• [Task requirements] From the data that follows, print exactly the lines starting at the one containing "Click the 50" and ending at the one containing "The height and width of the screenshot is (406, 980)."; include both of them and nothing more.

• [Given entries]
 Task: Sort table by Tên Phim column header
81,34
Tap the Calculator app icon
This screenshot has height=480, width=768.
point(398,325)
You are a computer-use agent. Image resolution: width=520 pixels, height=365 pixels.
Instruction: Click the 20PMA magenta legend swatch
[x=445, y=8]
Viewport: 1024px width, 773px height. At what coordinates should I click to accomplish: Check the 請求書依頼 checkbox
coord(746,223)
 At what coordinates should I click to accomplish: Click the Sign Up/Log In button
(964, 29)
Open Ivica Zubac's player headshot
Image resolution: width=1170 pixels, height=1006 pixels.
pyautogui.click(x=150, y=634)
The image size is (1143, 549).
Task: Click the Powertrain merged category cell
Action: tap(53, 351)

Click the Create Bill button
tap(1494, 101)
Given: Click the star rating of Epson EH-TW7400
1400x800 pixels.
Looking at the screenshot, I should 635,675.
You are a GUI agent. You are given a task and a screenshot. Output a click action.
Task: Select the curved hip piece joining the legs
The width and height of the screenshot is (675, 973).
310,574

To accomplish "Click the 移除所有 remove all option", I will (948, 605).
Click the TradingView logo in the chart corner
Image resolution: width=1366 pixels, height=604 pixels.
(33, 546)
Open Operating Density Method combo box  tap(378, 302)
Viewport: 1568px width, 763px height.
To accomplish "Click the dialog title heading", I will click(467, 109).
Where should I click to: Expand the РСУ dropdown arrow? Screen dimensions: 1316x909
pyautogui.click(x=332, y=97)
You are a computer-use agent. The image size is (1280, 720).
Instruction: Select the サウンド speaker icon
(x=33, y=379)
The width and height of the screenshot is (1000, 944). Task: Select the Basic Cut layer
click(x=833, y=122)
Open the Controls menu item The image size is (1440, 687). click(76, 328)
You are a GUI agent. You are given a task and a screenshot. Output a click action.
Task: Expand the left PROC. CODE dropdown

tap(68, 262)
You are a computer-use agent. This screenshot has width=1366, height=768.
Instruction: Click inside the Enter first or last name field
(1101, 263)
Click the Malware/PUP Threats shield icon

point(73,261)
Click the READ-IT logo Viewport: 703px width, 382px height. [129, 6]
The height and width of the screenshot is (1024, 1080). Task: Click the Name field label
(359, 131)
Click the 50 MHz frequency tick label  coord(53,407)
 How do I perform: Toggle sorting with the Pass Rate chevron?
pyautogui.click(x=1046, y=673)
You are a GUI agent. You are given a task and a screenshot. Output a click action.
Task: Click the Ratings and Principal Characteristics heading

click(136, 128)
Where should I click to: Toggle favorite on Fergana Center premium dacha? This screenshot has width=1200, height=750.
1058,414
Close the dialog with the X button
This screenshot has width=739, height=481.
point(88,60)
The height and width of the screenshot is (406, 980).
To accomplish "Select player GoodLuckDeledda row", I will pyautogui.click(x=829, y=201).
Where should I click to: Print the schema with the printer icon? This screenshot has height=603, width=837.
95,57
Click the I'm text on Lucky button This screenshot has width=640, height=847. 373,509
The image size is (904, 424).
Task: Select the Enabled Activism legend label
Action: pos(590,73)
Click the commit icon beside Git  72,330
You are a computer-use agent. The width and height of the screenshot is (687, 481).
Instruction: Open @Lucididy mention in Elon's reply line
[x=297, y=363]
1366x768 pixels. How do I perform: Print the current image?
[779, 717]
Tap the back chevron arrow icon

• [Written answer]
Click the 50 MHz frequency tick label  coord(53,407)
 How do I perform: Toggle sorting with the Pass Rate chevron?
pyautogui.click(x=1046, y=673)
You are a GUI agent. You are given a task and a screenshot. Output a click action.
Task: Click the Ratings and Principal Characteristics heading

click(136, 128)
Where should I click to: Toggle favorite on Fergana Center premium dacha? This screenshot has width=1200, height=750.
1058,414
Close the dialog with the X button
This screenshot has width=739, height=481.
point(88,60)
The height and width of the screenshot is (406, 980).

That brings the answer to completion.